>> On 5 Nov 2020, at 13:44, Kevin Reynolds <reykevster@gmail.com> wrote:
>>
>> God Damned Vim.
>> It keeps trashing my files. I just lost a file that included everything I did in 2019 for some unknown reason. I open up the file and vim tells me it's already open. So I recover it, and 90% of it is gone. This is not the first time either. God Damn vim. I like vim but I will never use it again. It keeps trashing my files. God Damn you
>On Thu, Nov 5, 2020 at 12:53 PM Maxim Abalenkov <maxim.abalenkov@gmail.com> wrote:
>
> Hello Kevin,
>
> I'm sorry to hear about the loss of your work. But potentially it is not Vim's problem. Vim is a text editor, not a back-up software. It is our responsibility to back-up work and organise those back-up files. To my mind Vim is already doing a great job in saving all your "historic" edits in temporary files.
>
> —
> Best wishes,
> Maxim
>
also
>Yeah: Long before I knew about Vim, when doing translations on a PC-XT using an editor much simpler than Vim (but anyway far less simple than Notepad), I learnt to save my work ever quarter-hour and never to stand up without first saving.

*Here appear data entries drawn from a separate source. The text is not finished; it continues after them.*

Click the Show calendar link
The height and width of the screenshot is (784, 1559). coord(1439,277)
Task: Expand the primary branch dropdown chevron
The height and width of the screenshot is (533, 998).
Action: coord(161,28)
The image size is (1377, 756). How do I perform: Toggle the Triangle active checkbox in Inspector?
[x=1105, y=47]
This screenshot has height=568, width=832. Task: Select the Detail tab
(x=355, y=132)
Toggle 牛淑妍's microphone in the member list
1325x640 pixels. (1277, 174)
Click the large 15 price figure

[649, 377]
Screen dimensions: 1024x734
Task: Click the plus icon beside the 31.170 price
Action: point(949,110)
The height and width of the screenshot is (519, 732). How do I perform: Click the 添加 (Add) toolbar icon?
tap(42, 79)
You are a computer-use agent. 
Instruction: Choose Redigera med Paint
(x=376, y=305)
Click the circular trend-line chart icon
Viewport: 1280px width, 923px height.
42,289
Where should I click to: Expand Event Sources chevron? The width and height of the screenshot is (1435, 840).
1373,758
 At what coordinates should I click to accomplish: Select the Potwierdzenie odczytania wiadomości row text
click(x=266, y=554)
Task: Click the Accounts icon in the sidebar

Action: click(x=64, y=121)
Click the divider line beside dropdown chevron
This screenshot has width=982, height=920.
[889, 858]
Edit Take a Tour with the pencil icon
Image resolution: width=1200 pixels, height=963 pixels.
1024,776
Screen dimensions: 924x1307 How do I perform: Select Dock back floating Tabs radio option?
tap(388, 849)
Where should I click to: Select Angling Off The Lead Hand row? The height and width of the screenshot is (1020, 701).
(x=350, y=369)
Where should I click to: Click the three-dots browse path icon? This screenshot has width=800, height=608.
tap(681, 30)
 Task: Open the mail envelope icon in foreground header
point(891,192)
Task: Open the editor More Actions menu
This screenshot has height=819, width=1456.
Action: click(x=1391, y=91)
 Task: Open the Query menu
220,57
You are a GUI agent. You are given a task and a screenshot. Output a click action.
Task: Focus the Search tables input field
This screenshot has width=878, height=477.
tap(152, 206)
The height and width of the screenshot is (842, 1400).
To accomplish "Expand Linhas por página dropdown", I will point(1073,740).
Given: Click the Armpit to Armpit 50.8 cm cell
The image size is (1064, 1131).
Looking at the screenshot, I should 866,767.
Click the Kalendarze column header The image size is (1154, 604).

>Now that I'm using Vim (with swapfiles enabled) I've kept the habit, so if an electrical mains cutout forces me to wait then reboot, the ATTENTION message will usually include the line "modified: no" which means I can safely answer d(elete) as many times as there are split-windows being reloaded. Vim >never thrashes _my_ files.
>Best regards,
>Tony.
As someone once wrote,
Three things are certain,
Death, taxes, loss of data.
Guess which has occurred?
Just to add my voice to others, that's very frustrating and I feel your pain - from lost data in the past - but it's not vim's fault. It's surely better to spend a few hours checking into the backup settings rather than give up on a great editor you've spent at least a year on and love. Personally I go belt-and-braces - I let vim use swap files and attempt to recover them if there's a crash, which has on occasion been useful, but also save regularly myself and make backups happen. It's the only way to be sure. I've never had vim lose work for me, I've only lost work because I didn't personally save and back up. Personally. You can't trust computers. Please don't give up on a great editor and set yourself up for in a few years, "God Damned E-ditor, it keeps trashing my files as well, just like vim did."
Just like to add to the recent "Happy birthday" messages, as an IT professional I've been using vim now for about 21 years (after careful comparison with other editors) and it must have been the most consistently powerful and productive tool I've learnt. So flexible and powerful. So many people bring up problems where I can say "... Or, you can just issue these 3 commands in a minute using vim and solve it". And it supports a charity as well. Thank you Bram, and everyone.